WORK TO COMPLETE → Copy out these records line for line, keeping every character as it appears.

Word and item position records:

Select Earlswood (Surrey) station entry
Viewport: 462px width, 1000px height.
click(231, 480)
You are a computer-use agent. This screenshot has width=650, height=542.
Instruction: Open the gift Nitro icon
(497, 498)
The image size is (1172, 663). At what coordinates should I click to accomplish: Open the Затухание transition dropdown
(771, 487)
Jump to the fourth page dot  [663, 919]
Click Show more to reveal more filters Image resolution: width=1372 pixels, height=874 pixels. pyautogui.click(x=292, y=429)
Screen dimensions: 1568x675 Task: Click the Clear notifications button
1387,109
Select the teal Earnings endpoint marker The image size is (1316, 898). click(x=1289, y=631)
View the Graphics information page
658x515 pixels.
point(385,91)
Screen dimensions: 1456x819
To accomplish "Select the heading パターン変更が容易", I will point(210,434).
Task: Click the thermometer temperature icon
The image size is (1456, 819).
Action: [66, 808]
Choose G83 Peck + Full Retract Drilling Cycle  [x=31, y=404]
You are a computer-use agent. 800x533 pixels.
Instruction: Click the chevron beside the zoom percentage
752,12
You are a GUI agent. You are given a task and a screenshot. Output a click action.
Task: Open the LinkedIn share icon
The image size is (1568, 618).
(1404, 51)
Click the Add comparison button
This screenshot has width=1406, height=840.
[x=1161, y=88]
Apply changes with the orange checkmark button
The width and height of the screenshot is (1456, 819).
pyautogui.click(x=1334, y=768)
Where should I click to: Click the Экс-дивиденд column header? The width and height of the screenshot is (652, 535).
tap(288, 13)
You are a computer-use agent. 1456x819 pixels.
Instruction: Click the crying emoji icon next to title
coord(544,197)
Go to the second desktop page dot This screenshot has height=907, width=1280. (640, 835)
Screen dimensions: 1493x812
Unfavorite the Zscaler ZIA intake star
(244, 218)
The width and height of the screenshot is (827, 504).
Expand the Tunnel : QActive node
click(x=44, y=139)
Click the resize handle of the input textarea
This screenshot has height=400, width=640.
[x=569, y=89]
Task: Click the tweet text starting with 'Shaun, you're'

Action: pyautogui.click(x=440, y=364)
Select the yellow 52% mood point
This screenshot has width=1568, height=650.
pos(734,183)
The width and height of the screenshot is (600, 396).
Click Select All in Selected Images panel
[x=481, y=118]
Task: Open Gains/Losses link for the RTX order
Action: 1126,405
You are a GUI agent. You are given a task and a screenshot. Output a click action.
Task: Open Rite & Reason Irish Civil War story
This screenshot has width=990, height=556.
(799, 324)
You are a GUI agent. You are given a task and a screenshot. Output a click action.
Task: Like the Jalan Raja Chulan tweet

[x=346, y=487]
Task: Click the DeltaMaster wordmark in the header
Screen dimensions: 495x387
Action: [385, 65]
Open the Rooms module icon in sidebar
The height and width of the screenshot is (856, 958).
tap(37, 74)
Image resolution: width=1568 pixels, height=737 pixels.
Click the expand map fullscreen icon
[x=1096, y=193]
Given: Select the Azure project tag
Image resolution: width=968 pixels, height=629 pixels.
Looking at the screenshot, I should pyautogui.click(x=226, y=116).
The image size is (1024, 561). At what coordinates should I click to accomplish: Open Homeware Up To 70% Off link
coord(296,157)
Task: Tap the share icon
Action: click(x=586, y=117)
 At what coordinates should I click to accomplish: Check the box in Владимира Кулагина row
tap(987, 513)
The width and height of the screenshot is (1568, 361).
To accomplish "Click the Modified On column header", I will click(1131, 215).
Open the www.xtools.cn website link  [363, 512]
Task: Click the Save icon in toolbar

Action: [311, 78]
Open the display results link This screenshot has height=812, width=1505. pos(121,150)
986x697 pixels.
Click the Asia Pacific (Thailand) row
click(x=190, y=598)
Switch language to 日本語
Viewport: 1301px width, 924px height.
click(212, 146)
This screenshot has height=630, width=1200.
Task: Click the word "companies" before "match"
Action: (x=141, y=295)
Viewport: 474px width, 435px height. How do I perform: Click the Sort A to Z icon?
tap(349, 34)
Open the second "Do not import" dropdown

SOLUTION TO THE EXERCISE →
Select Earlswood (Surrey) station entry
Viewport: 462px width, 1000px height.
click(231, 480)
You are a computer-use agent. This screenshot has width=650, height=542.
Instruction: Open the gift Nitro icon
(497, 498)
The image size is (1172, 663). At what coordinates should I click to accomplish: Open the Затухание transition dropdown
(771, 487)
Jump to the fourth page dot  [663, 919]
Click Show more to reveal more filters Image resolution: width=1372 pixels, height=874 pixels. pyautogui.click(x=292, y=429)
Screen dimensions: 1568x675 Task: Click the Clear notifications button
1387,109
Select the teal Earnings endpoint marker The image size is (1316, 898). click(x=1289, y=631)
View the Graphics information page
658x515 pixels.
point(385,91)
Screen dimensions: 1456x819
To accomplish "Select the heading パターン変更が容易", I will point(210,434).
Task: Click the thermometer temperature icon
The image size is (1456, 819).
Action: [66, 808]
Choose G83 Peck + Full Retract Drilling Cycle  [x=31, y=404]
You are a computer-use agent. 800x533 pixels.
Instruction: Click the chevron beside the zoom percentage
752,12
You are a GUI agent. You are given a task and a screenshot. Output a click action.
Task: Open the LinkedIn share icon
The image size is (1568, 618).
(1404, 51)
Click the Add comparison button
This screenshot has width=1406, height=840.
[x=1161, y=88]
Apply changes with the orange checkmark button
The width and height of the screenshot is (1456, 819).
pyautogui.click(x=1334, y=768)
Where should I click to: Click the Экс-дивиденд column header? The width and height of the screenshot is (652, 535).
tap(288, 13)
You are a computer-use agent. 1456x819 pixels.
Instruction: Click the crying emoji icon next to title
coord(544,197)
Go to the second desktop page dot This screenshot has height=907, width=1280. (640, 835)
Screen dimensions: 1493x812
Unfavorite the Zscaler ZIA intake star
(244, 218)
The width and height of the screenshot is (827, 504).
Expand the Tunnel : QActive node
click(x=44, y=139)
Click the resize handle of the input textarea
This screenshot has height=400, width=640.
[x=569, y=89]
Task: Click the tweet text starting with 'Shaun, you're'

Action: pyautogui.click(x=440, y=364)
Select the yellow 52% mood point
This screenshot has width=1568, height=650.
pos(734,183)
The width and height of the screenshot is (600, 396).
Click Select All in Selected Images panel
[x=481, y=118]
Task: Open Gains/Losses link for the RTX order
Action: 1126,405
You are a GUI agent. You are given a task and a screenshot. Output a click action.
Task: Open Rite & Reason Irish Civil War story
This screenshot has width=990, height=556.
(799, 324)
You are a GUI agent. You are given a task and a screenshot. Output a click action.
Task: Like the Jalan Raja Chulan tweet

[x=346, y=487]
Task: Click the DeltaMaster wordmark in the header
Screen dimensions: 495x387
Action: [385, 65]
Open the Rooms module icon in sidebar
The height and width of the screenshot is (856, 958).
tap(37, 74)
Image resolution: width=1568 pixels, height=737 pixels.
Click the expand map fullscreen icon
[x=1096, y=193]
Given: Select the Azure project tag
Image resolution: width=968 pixels, height=629 pixels.
Looking at the screenshot, I should pyautogui.click(x=226, y=116).
The image size is (1024, 561). At what coordinates should I click to accomplish: Open Homeware Up To 70% Off link
coord(296,157)
Task: Tap the share icon
Action: click(x=586, y=117)
 At what coordinates should I click to accomplish: Check the box in Владимира Кулагина row
tap(987, 513)
The width and height of the screenshot is (1568, 361).
To accomplish "Click the Modified On column header", I will click(1131, 215).
Open the www.xtools.cn website link  [363, 512]
Task: Click the Save icon in toolbar

Action: [311, 78]
Open the display results link This screenshot has height=812, width=1505. pos(121,150)
986x697 pixels.
Click the Asia Pacific (Thailand) row
click(x=190, y=598)
Switch language to 日本語
Viewport: 1301px width, 924px height.
click(212, 146)
This screenshot has height=630, width=1200.
Task: Click the word "companies" before "match"
Action: (x=141, y=295)
Viewport: 474px width, 435px height. How do I perform: Click the Sort A to Z icon?
tap(349, 34)
Open the second "Do not import" dropdown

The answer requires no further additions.